Problem:
Retype the entries below without any change.

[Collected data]
——————————

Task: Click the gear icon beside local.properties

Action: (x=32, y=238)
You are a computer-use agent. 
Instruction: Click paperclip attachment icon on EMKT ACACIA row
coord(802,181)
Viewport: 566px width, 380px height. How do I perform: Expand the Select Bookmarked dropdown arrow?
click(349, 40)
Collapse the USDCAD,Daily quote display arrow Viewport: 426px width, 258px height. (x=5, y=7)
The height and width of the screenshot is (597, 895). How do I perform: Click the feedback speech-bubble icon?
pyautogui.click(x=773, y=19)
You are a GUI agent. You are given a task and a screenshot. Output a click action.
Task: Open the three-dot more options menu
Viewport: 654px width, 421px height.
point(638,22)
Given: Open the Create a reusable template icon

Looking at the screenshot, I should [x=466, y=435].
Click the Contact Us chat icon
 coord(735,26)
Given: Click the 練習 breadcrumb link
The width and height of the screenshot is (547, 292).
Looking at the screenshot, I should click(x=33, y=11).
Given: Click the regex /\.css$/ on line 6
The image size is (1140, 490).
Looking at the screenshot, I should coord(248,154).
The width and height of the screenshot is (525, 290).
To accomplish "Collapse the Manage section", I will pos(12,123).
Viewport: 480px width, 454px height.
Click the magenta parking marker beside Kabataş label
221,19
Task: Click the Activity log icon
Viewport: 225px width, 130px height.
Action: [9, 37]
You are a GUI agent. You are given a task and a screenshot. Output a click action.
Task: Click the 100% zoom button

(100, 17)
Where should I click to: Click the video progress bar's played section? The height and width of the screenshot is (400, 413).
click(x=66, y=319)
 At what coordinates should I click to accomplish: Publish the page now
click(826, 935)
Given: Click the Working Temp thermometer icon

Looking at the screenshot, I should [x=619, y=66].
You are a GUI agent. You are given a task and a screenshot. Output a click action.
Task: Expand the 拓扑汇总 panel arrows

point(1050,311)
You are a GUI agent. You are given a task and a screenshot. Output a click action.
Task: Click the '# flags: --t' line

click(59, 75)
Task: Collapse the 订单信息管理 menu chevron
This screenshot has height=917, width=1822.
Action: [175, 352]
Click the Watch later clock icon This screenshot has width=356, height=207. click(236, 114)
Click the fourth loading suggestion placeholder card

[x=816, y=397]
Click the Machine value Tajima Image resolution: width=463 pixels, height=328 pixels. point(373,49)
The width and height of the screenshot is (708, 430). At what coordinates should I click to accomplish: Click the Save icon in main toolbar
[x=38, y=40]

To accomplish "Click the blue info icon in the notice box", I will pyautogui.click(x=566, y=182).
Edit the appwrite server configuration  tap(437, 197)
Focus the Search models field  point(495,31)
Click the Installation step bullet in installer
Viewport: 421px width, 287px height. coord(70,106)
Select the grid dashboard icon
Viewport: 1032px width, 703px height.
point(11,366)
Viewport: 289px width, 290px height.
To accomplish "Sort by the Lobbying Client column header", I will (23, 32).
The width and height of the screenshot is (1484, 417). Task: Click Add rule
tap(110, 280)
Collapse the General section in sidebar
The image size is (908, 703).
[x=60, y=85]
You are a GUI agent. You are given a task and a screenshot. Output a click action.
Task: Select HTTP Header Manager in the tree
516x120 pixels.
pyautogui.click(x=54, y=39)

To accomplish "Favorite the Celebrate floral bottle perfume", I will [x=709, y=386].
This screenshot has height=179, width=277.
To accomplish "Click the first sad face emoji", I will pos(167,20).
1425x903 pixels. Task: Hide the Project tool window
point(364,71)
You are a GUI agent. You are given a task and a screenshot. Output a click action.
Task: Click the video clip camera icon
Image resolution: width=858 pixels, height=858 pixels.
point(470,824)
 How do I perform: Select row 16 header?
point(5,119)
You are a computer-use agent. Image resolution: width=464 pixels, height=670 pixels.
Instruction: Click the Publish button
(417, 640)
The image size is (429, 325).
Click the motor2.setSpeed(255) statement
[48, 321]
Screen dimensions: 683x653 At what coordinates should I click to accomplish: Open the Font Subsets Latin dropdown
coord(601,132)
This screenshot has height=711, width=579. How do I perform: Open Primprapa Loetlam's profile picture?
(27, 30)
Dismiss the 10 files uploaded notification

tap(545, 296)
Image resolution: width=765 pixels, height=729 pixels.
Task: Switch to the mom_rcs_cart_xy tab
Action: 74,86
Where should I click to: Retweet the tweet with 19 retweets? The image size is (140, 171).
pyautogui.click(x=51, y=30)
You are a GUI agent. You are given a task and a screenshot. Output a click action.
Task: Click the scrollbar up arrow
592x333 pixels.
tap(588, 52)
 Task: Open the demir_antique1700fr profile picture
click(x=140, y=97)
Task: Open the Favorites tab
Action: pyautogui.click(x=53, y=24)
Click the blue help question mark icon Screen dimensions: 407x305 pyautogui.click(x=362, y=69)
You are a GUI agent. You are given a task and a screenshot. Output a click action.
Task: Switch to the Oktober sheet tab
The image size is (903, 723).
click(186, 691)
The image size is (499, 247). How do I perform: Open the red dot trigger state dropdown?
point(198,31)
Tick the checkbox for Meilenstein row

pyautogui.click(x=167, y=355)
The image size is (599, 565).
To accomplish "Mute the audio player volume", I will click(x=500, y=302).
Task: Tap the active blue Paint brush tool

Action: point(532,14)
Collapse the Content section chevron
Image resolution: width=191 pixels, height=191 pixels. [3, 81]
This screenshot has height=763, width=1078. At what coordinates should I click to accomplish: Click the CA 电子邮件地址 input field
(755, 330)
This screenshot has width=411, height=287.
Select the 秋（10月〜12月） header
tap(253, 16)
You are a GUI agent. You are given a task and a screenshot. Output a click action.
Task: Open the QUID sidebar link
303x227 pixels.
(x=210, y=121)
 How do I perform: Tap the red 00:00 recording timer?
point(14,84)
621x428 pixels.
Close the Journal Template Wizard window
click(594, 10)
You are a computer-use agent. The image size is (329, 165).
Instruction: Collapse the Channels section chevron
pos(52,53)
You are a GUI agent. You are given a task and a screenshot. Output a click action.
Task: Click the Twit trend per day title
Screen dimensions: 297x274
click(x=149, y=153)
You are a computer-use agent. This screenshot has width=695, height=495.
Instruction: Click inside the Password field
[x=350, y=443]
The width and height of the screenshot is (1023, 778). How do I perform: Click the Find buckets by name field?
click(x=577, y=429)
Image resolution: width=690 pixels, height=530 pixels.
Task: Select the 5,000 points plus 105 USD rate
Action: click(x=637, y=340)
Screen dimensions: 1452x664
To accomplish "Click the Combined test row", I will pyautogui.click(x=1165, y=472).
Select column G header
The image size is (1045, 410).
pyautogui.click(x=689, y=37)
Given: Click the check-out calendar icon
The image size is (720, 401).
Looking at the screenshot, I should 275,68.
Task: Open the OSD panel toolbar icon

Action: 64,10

——————————

Task result:
Task: Click the gear icon beside local.properties

Action: (x=32, y=238)
You are a computer-use agent. 
Instruction: Click paperclip attachment icon on EMKT ACACIA row
coord(802,181)
Viewport: 566px width, 380px height. How do I perform: Expand the Select Bookmarked dropdown arrow?
click(349, 40)
Collapse the USDCAD,Daily quote display arrow Viewport: 426px width, 258px height. (x=5, y=7)
The height and width of the screenshot is (597, 895). How do I perform: Click the feedback speech-bubble icon?
pyautogui.click(x=773, y=19)
You are a GUI agent. You are given a task and a screenshot. Output a click action.
Task: Open the three-dot more options menu
Viewport: 654px width, 421px height.
point(638,22)
Given: Open the Create a reusable template icon

Looking at the screenshot, I should [x=466, y=435].
Click the Contact Us chat icon
 coord(735,26)
Given: Click the 練習 breadcrumb link
The width and height of the screenshot is (547, 292).
Looking at the screenshot, I should click(x=33, y=11).
Given: Click the regex /\.css$/ on line 6
The image size is (1140, 490).
Looking at the screenshot, I should coord(248,154).
The width and height of the screenshot is (525, 290).
To accomplish "Collapse the Manage section", I will pos(12,123).
Viewport: 480px width, 454px height.
Click the magenta parking marker beside Kabataş label
221,19
Task: Click the Activity log icon
Viewport: 225px width, 130px height.
Action: [9, 37]
You are a GUI agent. You are given a task and a screenshot. Output a click action.
Task: Click the 100% zoom button

(100, 17)
Where should I click to: Click the video progress bar's played section? The height and width of the screenshot is (400, 413).
click(x=66, y=319)
 At what coordinates should I click to accomplish: Publish the page now
click(826, 935)
Given: Click the Working Temp thermometer icon

Looking at the screenshot, I should [x=619, y=66].
You are a GUI agent. You are given a task and a screenshot. Output a click action.
Task: Expand the 拓扑汇总 panel arrows

point(1050,311)
You are a GUI agent. You are given a task and a screenshot. Output a click action.
Task: Click the '# flags: --t' line

click(59, 75)
Task: Collapse the 订单信息管理 menu chevron
This screenshot has height=917, width=1822.
Action: [175, 352]
Click the Watch later clock icon This screenshot has width=356, height=207. click(236, 114)
Click the fourth loading suggestion placeholder card

[x=816, y=397]
Click the Machine value Tajima Image resolution: width=463 pixels, height=328 pixels. point(373,49)
The width and height of the screenshot is (708, 430). At what coordinates should I click to accomplish: Click the Save icon in main toolbar
[x=38, y=40]

To accomplish "Click the blue info icon in the notice box", I will pyautogui.click(x=566, y=182).
Edit the appwrite server configuration  tap(437, 197)
Focus the Search models field  point(495,31)
Click the Installation step bullet in installer
Viewport: 421px width, 287px height. coord(70,106)
Select the grid dashboard icon
Viewport: 1032px width, 703px height.
point(11,366)
Viewport: 289px width, 290px height.
To accomplish "Sort by the Lobbying Client column header", I will (23, 32).
The width and height of the screenshot is (1484, 417). Task: Click Add rule
tap(110, 280)
Collapse the General section in sidebar
The image size is (908, 703).
[x=60, y=85]
You are a GUI agent. You are given a task and a screenshot. Output a click action.
Task: Select HTTP Header Manager in the tree
516x120 pixels.
pyautogui.click(x=54, y=39)

To accomplish "Favorite the Celebrate floral bottle perfume", I will [x=709, y=386].
This screenshot has height=179, width=277.
To accomplish "Click the first sad face emoji", I will pos(167,20).
1425x903 pixels. Task: Hide the Project tool window
point(364,71)
You are a GUI agent. You are given a task and a screenshot. Output a click action.
Task: Click the video clip camera icon
Image resolution: width=858 pixels, height=858 pixels.
point(470,824)
 How do I perform: Select row 16 header?
point(5,119)
You are a computer-use agent. Image resolution: width=464 pixels, height=670 pixels.
Instruction: Click the Publish button
(417, 640)
The image size is (429, 325).
Click the motor2.setSpeed(255) statement
[48, 321]
Screen dimensions: 683x653 At what coordinates should I click to accomplish: Open the Font Subsets Latin dropdown
coord(601,132)
This screenshot has height=711, width=579. How do I perform: Open Primprapa Loetlam's profile picture?
(27, 30)
Dismiss the 10 files uploaded notification

tap(545, 296)
Image resolution: width=765 pixels, height=729 pixels.
Task: Switch to the mom_rcs_cart_xy tab
Action: 74,86
Where should I click to: Retweet the tweet with 19 retweets? The image size is (140, 171).
pyautogui.click(x=51, y=30)
You are a GUI agent. You are given a task and a screenshot. Output a click action.
Task: Click the scrollbar up arrow
592x333 pixels.
tap(588, 52)
 Task: Open the demir_antique1700fr profile picture
click(x=140, y=97)
Task: Open the Favorites tab
Action: pyautogui.click(x=53, y=24)
Click the blue help question mark icon Screen dimensions: 407x305 pyautogui.click(x=362, y=69)
You are a GUI agent. You are given a task and a screenshot. Output a click action.
Task: Switch to the Oktober sheet tab
The image size is (903, 723).
click(186, 691)
The image size is (499, 247). How do I perform: Open the red dot trigger state dropdown?
point(198,31)
Tick the checkbox for Meilenstein row

pyautogui.click(x=167, y=355)
The image size is (599, 565).
To accomplish "Mute the audio player volume", I will click(x=500, y=302).
Task: Tap the active blue Paint brush tool

Action: point(532,14)
Collapse the Content section chevron
Image resolution: width=191 pixels, height=191 pixels. [3, 81]
This screenshot has height=763, width=1078. At what coordinates should I click to accomplish: Click the CA 电子邮件地址 input field
(755, 330)
This screenshot has width=411, height=287.
Select the 秋（10月〜12月） header
tap(253, 16)
You are a GUI agent. You are given a task and a screenshot. Output a click action.
Task: Open the QUID sidebar link
303x227 pixels.
(x=210, y=121)
 How do I perform: Tap the red 00:00 recording timer?
point(14,84)
621x428 pixels.
Close the Journal Template Wizard window
click(594, 10)
You are a computer-use agent. The image size is (329, 165).
Instruction: Collapse the Channels section chevron
pos(52,53)
You are a GUI agent. You are given a task and a screenshot. Output a click action.
Task: Click the Twit trend per day title
Screen dimensions: 297x274
click(x=149, y=153)
You are a computer-use agent. This screenshot has width=695, height=495.
Instruction: Click inside the Password field
[x=350, y=443]
The width and height of the screenshot is (1023, 778). How do I perform: Click the Find buckets by name field?
click(x=577, y=429)
Image resolution: width=690 pixels, height=530 pixels.
Task: Select the 5,000 points plus 105 USD rate
Action: click(x=637, y=340)
Screen dimensions: 1452x664
To accomplish "Click the Combined test row", I will pyautogui.click(x=1165, y=472).
Select column G header
The image size is (1045, 410).
pyautogui.click(x=689, y=37)
Given: Click the check-out calendar icon
The image size is (720, 401).
Looking at the screenshot, I should 275,68.
Task: Open the OSD panel toolbar icon

Action: 64,10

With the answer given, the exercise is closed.